Noskowski osobiście spotkał się z Lisztem w Weimarze, gdzie wspólnie grali przed tamtą publicznością. Po jakimś czasie nasz kompozytor dostał od Liszta list następującej treści: "Najszanowniejszy panie. Z przyjemnością powtarzam panu poprzednie pochwały dotyczące pańskiego kwartetu. Temi dniami wykonaliśmy go tutaj - con anima. Dzisiejszą pocztą odsyłam pańską partyturę w rękopiśmie do Kahnta w Lipsku i radzę mu, aby nią swoje nakłady przyozdobił. Szczerze oddany - F. Liszt." Po powrocie do stolicy w latach 1881-1902 Noskowski pełnił funkcję dyrektora Warszawskiego Towarzystwa Muzycznego. Występował również jako dyrygent opery i drugi dyrygent Filharmonii Warszawskiej, a w 1886 roku objął klasę kompozycji w Instytucie Muzycznym w Warszawie. Zasłynął tutaj jako świetny pedagog, który w ciągu dwudziestu lat wykształcił wielu kompozytorów. Byli wśród nich m.in.: Henryk Melcer, Mieczysław Karłowicz, Karol Szymanowski czy Ludomir Różycki. Kilkakrotnie próbował też założyć stałą orkiestrę symfoniczną w Warszawie.

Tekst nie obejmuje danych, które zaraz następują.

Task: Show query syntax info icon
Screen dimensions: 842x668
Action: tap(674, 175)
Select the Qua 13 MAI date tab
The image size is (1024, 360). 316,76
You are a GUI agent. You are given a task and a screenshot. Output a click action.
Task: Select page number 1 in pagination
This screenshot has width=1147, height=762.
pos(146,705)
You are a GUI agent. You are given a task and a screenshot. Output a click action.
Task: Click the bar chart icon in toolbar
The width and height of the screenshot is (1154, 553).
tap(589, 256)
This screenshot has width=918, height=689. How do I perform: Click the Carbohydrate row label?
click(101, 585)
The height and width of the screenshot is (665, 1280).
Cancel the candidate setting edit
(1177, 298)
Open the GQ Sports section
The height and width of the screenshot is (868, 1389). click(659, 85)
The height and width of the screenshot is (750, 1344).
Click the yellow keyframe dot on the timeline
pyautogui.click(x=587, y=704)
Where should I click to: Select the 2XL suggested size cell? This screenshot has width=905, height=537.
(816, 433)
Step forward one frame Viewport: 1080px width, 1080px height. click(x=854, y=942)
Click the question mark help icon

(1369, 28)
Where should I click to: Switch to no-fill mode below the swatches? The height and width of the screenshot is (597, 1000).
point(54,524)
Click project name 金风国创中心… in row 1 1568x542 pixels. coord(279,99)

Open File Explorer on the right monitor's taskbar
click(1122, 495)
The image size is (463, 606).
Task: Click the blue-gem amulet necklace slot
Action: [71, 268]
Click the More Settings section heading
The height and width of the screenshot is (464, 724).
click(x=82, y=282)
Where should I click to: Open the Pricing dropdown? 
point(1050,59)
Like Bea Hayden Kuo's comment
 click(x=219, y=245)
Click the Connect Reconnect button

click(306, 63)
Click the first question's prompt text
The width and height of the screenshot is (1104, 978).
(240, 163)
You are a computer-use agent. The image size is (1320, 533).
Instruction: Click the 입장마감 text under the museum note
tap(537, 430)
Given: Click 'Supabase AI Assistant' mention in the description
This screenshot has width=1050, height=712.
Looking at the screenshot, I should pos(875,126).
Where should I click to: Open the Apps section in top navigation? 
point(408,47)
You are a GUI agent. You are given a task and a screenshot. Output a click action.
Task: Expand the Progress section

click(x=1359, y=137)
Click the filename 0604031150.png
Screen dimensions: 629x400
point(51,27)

W tym czasie bardzo wiele komponował, począwszy od piosenek dla dzieci do oper, od miniaturek instrumentalnych dla uczniów do poematu symfonicznego i symfonii. Wśród słynnych jego dzieł, które wówczas stworzył, znajduje się m.in. Kwartet smyczkowy e-moll Fantazja. "Noskowski, świadom jego wartości, posłał ten kwartet na konkurs do Brukseli organizowany przez towarzystwo Carillon. Tam otrzymał drugą nagrodę" - pisze profesor Wróbel. Kompozycje Noskowskiego często wykonywano na koncertach kompozytorskich w Warszawie, Krakowie i Lwowie. Wśród nich znalazły się również te o tematyce górskiej. "Mimo sporadyczności kontaktów z Zakopanem tematyka górska nadal pojawia się w twórczości Noskowskiego. W 1885 roku skomponował Fantazję pasterską op. 17 na fortepian, zinstrumentowaną następnie na orkiestrę symfoniczną, zaś w 1888 roku stworzył muzykę do 4-aktowej komedii Klemensa Junoszy-Szaniawskiego pt. 'W Tatrach'" - dodają Lidia Długołęcka i Maciej Pinkwart. Kompozytor tworzył także pieśni do słów Kazimierza Przerwy-Tetmajera i Adama Asnyka.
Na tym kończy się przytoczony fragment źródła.